*** Opening of Given information ***
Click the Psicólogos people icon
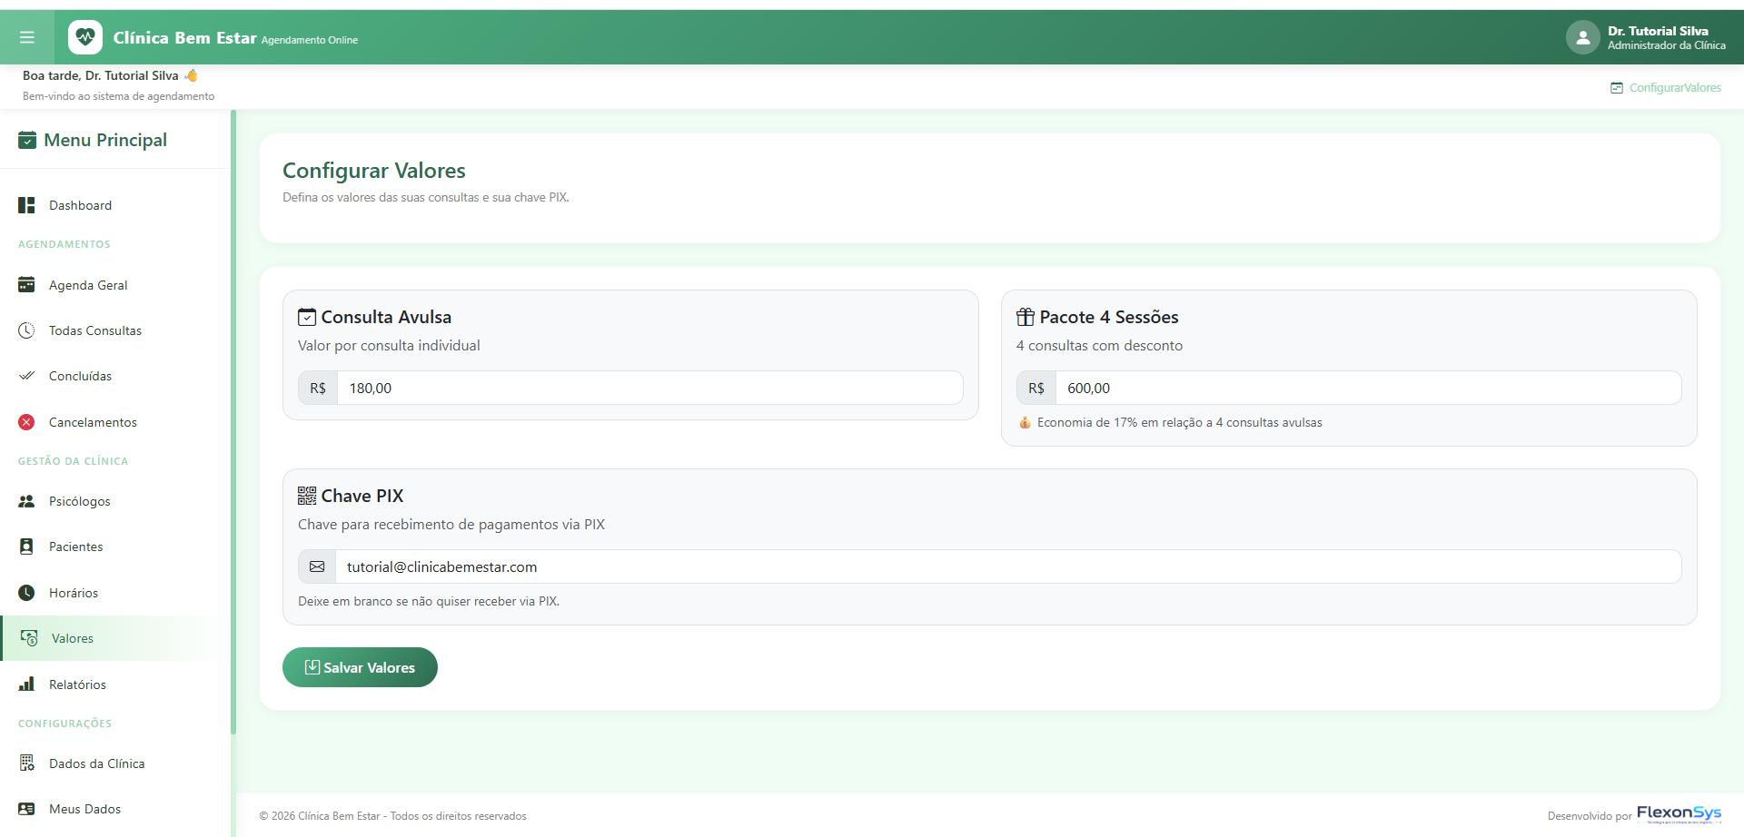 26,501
*** Close of Given information ***
*** Opening of Given information ***
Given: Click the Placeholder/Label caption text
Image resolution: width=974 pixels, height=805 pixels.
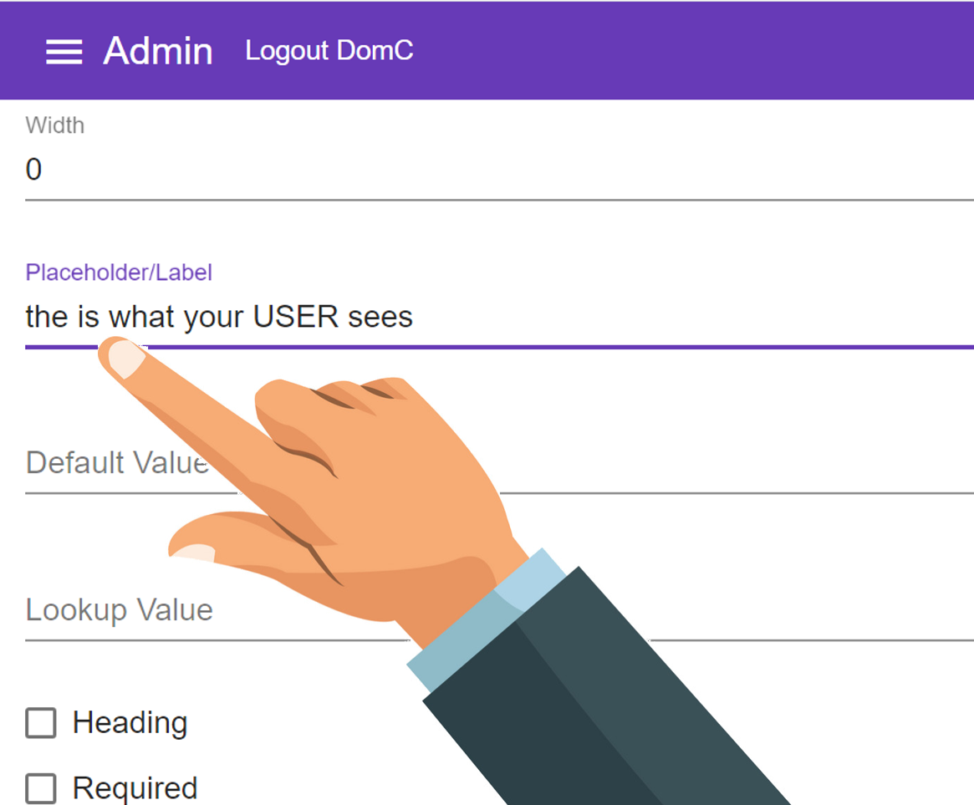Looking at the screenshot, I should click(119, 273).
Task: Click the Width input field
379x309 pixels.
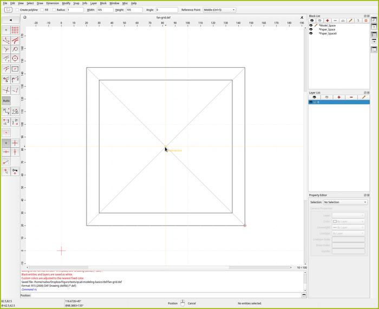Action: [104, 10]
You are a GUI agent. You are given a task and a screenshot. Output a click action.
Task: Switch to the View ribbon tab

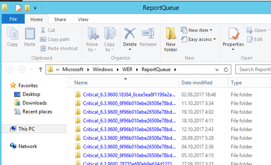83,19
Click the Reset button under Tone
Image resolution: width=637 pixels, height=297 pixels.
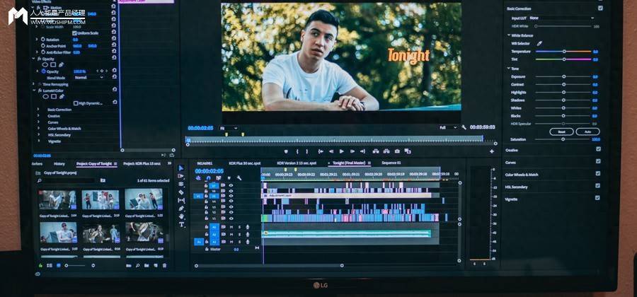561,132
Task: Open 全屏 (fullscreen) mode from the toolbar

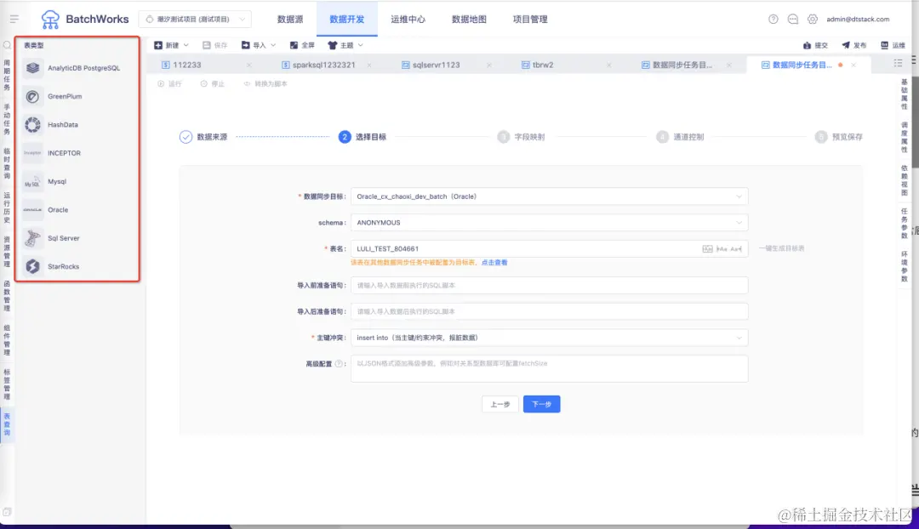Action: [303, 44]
*** Close of Given information ***
*** Opening of Given information ***
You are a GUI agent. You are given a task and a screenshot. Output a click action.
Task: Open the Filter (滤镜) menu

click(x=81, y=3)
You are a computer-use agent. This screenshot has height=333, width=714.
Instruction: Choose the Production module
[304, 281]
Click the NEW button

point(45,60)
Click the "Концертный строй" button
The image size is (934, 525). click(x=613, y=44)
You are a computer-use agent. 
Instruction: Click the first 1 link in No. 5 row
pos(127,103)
*** Close of Given information ***
▸ **Exercise**: Take every line from the data above that holds "computer" and copy it out.

▸ **Answer box**:
You are a computer-use agent. This screenshot has height=333, width=714.
You are a computer-use agent. 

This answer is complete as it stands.